▸ **GOAL**:
Repeat the material word for word, starting at the line containing "Open Раскаточная корзина SLK 225 title" and running through the end of the material.

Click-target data

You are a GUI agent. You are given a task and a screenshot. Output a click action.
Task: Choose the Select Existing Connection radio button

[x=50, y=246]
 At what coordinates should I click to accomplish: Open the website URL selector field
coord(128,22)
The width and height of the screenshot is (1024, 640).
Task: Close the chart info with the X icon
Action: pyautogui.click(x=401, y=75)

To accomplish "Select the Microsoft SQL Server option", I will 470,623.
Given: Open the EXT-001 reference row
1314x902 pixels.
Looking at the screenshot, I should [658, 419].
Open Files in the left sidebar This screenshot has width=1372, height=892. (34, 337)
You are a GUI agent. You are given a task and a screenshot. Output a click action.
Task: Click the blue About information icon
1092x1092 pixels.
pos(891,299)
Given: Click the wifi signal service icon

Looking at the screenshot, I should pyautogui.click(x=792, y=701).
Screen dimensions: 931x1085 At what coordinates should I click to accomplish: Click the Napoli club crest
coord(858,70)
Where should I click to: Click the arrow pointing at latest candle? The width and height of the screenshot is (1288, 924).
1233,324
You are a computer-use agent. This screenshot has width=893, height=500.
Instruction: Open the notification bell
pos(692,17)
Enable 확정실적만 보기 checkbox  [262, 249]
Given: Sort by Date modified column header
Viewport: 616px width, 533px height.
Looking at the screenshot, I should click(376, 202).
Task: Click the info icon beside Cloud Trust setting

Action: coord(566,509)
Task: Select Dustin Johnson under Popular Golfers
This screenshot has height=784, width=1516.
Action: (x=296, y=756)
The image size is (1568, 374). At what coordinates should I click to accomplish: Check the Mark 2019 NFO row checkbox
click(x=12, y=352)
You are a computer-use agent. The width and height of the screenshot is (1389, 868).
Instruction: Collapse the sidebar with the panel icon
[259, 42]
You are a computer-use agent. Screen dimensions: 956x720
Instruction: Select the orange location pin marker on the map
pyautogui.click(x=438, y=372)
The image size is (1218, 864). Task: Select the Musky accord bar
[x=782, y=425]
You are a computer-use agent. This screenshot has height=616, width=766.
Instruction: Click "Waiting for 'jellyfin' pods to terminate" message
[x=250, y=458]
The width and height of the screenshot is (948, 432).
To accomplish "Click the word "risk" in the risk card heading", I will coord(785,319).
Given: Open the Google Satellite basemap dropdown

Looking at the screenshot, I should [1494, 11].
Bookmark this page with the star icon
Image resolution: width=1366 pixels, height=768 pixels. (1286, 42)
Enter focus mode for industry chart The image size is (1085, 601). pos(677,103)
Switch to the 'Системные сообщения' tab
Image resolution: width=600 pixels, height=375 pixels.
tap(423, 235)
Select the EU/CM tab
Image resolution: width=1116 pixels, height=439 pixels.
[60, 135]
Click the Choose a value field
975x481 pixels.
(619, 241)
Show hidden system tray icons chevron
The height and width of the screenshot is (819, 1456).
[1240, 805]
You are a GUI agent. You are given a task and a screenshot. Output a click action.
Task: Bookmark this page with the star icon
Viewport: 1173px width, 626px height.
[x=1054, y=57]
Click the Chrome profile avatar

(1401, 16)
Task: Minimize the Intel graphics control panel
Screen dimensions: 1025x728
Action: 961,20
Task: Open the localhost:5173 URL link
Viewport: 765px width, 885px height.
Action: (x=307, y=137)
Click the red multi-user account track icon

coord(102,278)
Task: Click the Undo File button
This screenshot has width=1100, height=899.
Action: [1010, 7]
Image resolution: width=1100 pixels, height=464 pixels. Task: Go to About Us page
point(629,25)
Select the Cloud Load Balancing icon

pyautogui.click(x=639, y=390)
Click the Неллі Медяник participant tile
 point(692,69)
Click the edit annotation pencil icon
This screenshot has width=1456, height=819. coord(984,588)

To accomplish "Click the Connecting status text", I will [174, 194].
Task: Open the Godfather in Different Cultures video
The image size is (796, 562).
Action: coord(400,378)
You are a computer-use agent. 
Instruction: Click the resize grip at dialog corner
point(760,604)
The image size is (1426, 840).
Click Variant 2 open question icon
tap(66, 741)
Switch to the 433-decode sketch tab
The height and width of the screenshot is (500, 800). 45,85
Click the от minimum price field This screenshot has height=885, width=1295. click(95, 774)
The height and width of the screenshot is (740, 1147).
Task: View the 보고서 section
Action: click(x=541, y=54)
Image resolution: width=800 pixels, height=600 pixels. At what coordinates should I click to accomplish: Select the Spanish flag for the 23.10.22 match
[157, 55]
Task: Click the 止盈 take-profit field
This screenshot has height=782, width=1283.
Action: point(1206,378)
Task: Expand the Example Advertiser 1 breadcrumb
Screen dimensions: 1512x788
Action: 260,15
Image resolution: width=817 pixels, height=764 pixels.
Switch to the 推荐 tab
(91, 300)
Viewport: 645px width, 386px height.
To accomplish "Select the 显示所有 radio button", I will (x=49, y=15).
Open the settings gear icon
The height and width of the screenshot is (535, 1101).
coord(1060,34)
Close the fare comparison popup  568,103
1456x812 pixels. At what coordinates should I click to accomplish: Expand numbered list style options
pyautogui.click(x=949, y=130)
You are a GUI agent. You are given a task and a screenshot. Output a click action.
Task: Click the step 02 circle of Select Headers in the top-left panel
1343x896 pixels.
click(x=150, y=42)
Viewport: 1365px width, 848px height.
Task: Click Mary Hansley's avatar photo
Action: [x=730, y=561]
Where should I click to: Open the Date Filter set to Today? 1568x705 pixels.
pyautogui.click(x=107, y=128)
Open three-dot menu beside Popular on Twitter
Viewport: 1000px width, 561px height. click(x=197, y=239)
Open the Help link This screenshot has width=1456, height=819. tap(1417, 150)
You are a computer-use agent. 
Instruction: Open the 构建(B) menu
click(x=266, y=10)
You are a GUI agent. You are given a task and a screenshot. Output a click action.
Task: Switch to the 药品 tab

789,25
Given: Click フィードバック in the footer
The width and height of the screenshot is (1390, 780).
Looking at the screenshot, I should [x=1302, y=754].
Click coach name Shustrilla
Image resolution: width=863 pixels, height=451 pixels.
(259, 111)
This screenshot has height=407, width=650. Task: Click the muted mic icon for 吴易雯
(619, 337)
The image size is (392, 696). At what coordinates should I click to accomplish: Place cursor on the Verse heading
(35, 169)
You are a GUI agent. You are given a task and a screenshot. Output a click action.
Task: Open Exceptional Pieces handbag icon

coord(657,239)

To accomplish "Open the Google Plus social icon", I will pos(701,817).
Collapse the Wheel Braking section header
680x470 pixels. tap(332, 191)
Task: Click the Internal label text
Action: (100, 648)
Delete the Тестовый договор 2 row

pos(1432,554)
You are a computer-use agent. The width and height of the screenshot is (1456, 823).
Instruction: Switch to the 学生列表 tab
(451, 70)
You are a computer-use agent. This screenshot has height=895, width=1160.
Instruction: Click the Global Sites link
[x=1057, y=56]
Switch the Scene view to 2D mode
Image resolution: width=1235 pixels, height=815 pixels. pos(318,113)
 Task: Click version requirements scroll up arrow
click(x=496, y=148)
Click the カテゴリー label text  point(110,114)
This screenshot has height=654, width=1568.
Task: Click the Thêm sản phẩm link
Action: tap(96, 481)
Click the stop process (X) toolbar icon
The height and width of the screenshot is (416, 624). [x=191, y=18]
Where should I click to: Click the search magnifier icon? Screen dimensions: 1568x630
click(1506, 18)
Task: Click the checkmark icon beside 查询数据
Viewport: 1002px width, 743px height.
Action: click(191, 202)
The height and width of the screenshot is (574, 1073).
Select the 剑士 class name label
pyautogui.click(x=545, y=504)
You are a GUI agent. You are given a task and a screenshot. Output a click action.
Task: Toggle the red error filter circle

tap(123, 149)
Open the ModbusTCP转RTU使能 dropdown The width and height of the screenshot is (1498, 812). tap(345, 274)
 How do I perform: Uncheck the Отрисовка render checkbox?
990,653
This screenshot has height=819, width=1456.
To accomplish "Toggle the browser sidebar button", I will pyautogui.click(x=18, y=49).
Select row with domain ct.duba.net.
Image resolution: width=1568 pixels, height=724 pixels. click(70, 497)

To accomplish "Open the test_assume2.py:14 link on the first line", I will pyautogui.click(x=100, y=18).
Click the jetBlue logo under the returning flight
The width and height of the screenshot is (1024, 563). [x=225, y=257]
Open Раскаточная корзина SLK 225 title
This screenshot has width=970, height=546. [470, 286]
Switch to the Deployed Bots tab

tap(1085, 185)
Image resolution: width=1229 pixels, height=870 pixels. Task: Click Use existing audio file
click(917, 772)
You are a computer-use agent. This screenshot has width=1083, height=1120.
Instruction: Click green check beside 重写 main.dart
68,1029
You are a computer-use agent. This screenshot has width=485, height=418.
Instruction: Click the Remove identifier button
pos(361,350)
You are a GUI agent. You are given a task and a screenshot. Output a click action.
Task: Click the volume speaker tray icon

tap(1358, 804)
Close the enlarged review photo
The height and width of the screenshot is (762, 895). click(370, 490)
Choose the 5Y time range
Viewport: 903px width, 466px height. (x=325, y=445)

▸ **TASK OUTPUT**:
Open Раскаточная корзина SLK 225 title
This screenshot has width=970, height=546. [470, 286]
Switch to the Deployed Bots tab

tap(1085, 185)
Image resolution: width=1229 pixels, height=870 pixels. Task: Click Use existing audio file
click(917, 772)
You are a computer-use agent. This screenshot has width=1083, height=1120.
Instruction: Click green check beside 重写 main.dart
68,1029
You are a computer-use agent. This screenshot has width=485, height=418.
Instruction: Click the Remove identifier button
pos(361,350)
You are a GUI agent. You are given a task and a screenshot. Output a click action.
Task: Click the volume speaker tray icon

tap(1358, 804)
Close the enlarged review photo
The height and width of the screenshot is (762, 895). click(370, 490)
Choose the 5Y time range
Viewport: 903px width, 466px height. (x=325, y=445)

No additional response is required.